Il decreto che dispone il giudizio immediato viene comunicato al p.m. e notificato
all’imputato e alla persona offesa. Deve altresì contenere l’avviso che l'imputato può chiedere
il giudizio abbreviato ovvero l’applicazione della pena.
IL PROCEDIMENTO PER DECRETO
Il procedimento per decreto è un rito speciale a forte deflazione processuale: esso elimina sia
l’udienza preliminare, sia il dibattimento. Se si accede al rito, si perviene ad un giudizio di
responsabilità direttamente dinanzi al giudice per le indagini preliminari.
Viene stabilito che per i reati perseguibili d’ufficio o a querela di parte, il p.m., quando ritiene
che si debba applicare soltanto una pena pecuniaria può richiedere al giudice per le indagini
preliminari l’emissione di un decreto penale di condanna.
Il p.m. può chiedere l’applicazione di una pena diminuita sino alla metà rispetto al minimo
edittale; il decreto penale di condanna non comporta la condanna al pagamento delle spese
del procedimento, né l’applicazione di pene accessorie; il reato è estinto se nel termine di
cinque anni (delitto) o due anni (contravvenzione).

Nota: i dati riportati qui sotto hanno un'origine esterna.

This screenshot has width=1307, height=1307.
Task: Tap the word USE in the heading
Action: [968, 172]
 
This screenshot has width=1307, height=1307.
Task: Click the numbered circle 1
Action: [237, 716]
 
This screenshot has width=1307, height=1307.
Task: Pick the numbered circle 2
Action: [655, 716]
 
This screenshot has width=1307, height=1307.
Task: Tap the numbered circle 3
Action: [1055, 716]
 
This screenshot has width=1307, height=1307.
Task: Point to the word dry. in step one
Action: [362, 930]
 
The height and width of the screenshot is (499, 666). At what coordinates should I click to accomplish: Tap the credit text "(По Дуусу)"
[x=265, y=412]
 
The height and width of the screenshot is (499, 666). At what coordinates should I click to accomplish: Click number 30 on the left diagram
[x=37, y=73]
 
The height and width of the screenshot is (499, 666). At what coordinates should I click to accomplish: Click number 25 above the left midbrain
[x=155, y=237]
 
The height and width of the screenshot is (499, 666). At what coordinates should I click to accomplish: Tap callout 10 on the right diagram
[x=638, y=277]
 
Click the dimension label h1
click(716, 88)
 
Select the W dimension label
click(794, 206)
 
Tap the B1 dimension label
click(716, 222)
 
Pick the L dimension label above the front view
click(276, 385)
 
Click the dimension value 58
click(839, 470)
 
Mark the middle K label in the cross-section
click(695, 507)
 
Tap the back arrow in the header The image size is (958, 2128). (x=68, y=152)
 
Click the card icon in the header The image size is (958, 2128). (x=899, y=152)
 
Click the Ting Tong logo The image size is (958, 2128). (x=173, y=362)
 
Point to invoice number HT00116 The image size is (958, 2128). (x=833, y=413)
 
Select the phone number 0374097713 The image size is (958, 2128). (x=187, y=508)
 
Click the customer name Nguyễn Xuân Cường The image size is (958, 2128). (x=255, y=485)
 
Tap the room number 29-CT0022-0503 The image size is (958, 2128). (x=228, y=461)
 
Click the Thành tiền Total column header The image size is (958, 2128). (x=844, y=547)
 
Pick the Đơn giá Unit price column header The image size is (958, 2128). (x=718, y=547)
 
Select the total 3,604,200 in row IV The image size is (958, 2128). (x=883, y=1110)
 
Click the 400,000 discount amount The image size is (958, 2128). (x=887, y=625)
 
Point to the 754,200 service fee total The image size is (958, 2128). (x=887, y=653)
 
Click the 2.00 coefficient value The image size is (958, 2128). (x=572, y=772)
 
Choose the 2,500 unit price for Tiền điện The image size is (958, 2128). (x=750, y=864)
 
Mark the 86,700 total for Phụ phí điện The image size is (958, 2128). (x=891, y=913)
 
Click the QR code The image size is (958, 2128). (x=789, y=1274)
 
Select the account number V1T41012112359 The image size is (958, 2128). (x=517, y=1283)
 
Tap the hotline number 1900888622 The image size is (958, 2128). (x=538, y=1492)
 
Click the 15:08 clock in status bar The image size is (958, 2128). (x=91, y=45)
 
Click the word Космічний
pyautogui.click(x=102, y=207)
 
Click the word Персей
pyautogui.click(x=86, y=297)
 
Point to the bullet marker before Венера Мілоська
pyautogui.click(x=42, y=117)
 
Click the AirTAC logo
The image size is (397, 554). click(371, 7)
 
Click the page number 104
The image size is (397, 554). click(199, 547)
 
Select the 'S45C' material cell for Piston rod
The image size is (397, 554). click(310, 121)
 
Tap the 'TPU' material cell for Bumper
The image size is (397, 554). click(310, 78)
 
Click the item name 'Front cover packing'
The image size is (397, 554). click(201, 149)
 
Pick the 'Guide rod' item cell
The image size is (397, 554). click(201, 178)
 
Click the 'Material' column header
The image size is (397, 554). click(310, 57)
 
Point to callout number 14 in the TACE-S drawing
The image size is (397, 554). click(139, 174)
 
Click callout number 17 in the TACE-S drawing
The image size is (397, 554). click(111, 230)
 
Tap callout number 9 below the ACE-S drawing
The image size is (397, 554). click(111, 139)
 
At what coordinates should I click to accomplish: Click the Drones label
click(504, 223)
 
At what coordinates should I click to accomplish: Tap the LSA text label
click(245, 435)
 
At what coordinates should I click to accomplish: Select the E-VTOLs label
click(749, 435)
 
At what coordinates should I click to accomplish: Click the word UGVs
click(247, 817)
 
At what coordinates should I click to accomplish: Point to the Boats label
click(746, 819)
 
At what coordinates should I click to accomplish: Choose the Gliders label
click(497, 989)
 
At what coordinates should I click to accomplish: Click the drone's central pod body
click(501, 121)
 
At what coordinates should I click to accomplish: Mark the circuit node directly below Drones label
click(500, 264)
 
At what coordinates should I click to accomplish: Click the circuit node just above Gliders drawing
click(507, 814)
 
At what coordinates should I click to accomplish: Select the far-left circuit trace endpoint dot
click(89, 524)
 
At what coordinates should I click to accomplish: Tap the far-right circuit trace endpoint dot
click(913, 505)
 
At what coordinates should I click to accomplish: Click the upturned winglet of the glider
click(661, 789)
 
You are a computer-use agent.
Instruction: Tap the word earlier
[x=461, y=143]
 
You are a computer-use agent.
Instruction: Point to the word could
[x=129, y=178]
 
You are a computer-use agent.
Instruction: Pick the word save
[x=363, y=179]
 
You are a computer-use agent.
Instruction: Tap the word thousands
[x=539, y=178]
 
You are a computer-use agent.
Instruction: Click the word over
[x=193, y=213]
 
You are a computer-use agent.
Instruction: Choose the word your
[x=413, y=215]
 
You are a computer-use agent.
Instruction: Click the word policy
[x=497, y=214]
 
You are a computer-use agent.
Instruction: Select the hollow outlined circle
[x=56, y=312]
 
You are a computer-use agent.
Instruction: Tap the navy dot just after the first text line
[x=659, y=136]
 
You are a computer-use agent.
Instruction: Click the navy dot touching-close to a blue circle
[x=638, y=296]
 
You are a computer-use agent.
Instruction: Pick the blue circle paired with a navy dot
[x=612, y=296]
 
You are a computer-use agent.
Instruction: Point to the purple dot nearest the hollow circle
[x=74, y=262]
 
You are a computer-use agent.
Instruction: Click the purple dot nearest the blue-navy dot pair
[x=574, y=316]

Sulla richiesta decide il giudice per le indagini preliminari: se ritiene non sussistenti i
presupposti o la pena incongrua; altrementi, emette il decreto penale di condanna, applicando
la pena pecuniaria nella misura proposta dal p.m.
❖ L’OPPOSIZIONE
Il mezzo previsto per impugnare il decreto penañle di condanna è l'opposizione. Questa deve
essere presentata entro 15 giorni dalla notificazione del decreto.
La dichiarazione di opposizione deve indicare gli estremi del decreto di condanna, la data del
medesimo e il giudice che lo ha emesso.
Legittimati a proporre opposizione sono l’imputato e la persona civilmente obbligata per la
pena pecuniaria, nonché il difensore eventualmente nominato.